▶ _Information shown_:
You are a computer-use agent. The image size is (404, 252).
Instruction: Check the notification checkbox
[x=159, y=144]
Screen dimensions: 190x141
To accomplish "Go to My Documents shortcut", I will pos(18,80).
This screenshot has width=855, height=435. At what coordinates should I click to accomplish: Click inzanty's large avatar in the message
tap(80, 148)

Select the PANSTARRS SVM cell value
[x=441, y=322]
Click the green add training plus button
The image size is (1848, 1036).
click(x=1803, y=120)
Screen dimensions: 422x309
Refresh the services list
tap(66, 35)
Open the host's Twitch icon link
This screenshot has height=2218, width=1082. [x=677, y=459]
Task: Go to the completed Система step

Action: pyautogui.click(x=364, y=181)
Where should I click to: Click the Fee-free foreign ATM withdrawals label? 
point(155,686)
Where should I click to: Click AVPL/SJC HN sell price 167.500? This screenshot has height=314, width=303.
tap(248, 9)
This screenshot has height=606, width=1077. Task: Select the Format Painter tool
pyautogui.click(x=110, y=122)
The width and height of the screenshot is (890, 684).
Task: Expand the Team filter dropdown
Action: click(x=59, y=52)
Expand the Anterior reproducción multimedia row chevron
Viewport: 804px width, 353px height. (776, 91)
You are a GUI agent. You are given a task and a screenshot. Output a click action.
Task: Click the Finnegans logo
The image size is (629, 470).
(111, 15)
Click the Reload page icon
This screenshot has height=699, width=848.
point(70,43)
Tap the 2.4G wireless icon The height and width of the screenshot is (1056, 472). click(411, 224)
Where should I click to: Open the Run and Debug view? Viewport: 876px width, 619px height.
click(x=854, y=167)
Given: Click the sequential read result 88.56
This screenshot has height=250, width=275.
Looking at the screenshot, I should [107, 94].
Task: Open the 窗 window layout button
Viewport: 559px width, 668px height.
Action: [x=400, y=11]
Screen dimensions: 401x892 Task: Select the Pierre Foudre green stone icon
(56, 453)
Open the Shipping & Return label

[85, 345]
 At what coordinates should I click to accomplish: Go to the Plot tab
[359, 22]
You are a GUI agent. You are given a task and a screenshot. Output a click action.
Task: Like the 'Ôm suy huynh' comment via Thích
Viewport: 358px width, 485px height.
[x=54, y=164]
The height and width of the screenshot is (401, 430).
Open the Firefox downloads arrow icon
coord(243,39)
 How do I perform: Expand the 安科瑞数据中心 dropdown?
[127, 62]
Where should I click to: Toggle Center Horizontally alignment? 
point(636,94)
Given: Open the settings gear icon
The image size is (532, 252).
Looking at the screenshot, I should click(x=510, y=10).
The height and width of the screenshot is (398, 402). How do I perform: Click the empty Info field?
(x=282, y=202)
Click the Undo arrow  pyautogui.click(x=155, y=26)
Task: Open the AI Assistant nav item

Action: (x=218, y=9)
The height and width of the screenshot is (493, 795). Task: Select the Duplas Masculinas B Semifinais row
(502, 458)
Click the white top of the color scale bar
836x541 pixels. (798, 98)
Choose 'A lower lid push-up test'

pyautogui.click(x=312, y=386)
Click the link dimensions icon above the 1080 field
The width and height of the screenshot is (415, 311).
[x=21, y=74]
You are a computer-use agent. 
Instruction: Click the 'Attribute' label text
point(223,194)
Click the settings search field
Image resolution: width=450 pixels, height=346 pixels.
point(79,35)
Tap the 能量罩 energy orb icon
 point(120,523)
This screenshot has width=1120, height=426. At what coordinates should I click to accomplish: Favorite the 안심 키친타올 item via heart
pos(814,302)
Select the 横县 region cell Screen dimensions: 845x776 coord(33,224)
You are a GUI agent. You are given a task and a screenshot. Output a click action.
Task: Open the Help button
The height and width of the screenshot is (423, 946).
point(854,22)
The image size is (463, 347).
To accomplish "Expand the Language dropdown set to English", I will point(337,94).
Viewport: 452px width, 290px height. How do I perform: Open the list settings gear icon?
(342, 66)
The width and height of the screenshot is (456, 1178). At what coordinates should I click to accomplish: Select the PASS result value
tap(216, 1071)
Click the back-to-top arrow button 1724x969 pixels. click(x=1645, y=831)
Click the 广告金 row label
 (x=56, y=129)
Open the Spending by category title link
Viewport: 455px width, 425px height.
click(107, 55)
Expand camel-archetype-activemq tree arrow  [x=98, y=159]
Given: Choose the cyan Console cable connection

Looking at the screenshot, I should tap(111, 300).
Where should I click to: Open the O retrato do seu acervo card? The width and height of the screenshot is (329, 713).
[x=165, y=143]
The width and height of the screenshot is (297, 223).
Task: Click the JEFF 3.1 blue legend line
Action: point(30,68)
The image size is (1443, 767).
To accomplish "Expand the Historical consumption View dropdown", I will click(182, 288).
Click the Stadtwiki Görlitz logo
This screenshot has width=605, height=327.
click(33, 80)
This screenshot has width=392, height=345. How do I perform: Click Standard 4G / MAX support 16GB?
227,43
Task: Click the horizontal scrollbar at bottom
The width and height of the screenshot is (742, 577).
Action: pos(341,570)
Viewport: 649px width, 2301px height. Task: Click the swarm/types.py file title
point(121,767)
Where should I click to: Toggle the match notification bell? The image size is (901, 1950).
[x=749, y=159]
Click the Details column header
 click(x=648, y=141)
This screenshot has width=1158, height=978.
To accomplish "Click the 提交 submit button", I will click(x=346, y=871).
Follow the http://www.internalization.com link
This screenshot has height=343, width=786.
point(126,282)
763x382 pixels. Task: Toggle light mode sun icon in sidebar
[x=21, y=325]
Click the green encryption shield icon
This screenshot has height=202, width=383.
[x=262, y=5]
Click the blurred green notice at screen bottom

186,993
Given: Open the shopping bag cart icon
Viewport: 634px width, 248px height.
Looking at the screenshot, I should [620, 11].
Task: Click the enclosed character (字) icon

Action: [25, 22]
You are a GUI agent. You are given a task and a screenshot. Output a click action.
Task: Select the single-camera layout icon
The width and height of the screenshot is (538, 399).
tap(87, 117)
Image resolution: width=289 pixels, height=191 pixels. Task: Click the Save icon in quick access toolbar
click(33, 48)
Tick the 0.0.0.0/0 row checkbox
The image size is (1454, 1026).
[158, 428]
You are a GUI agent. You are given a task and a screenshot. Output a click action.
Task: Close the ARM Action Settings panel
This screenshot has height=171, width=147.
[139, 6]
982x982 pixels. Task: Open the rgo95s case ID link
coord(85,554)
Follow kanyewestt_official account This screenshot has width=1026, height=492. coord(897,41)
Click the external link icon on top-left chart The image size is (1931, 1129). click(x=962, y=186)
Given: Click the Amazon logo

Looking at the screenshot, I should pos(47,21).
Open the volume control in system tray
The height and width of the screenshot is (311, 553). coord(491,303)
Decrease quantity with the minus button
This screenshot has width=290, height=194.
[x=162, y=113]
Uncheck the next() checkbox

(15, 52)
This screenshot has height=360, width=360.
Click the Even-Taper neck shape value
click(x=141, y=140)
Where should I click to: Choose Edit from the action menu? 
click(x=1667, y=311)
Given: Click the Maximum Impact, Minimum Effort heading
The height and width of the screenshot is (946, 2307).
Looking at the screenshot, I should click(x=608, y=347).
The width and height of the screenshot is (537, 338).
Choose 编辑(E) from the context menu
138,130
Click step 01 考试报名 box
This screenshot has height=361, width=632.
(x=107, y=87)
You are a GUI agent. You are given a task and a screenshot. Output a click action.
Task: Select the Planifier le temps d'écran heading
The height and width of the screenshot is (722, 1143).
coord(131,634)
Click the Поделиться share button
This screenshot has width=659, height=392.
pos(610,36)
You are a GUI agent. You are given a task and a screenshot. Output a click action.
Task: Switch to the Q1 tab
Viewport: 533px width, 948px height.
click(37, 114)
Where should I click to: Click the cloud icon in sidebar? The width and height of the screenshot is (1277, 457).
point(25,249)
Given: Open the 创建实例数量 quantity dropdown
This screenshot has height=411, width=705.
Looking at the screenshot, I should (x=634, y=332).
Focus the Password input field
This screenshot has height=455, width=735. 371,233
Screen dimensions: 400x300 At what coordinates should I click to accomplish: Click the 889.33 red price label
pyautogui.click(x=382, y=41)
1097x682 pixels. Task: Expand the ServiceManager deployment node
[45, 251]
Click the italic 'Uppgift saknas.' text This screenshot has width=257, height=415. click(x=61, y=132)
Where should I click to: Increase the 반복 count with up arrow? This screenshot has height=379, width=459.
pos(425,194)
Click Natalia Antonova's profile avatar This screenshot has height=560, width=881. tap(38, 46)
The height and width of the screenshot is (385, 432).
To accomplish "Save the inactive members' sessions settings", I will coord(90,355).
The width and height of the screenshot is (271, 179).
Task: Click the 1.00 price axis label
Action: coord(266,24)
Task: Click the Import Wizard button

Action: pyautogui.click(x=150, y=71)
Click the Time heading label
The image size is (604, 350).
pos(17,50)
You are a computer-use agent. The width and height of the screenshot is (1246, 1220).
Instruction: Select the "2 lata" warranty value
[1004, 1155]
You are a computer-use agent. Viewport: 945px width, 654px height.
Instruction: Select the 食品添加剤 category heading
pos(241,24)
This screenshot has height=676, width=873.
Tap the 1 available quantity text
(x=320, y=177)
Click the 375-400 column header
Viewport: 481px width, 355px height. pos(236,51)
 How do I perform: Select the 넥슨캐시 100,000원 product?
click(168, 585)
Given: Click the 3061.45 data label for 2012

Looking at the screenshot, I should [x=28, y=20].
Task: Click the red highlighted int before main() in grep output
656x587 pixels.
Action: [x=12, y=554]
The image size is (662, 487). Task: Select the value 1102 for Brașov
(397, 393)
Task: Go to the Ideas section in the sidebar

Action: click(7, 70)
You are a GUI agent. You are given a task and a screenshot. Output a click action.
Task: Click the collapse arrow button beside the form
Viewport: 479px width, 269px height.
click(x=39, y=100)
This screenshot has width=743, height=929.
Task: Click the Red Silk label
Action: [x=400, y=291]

▶ _What you are asked to do_: Copy each line of the preceding data that contains the string "layout".

▶ _Exercise solution_:
Task: Open the 窗 window layout button
Task: Select the single-camera layout icon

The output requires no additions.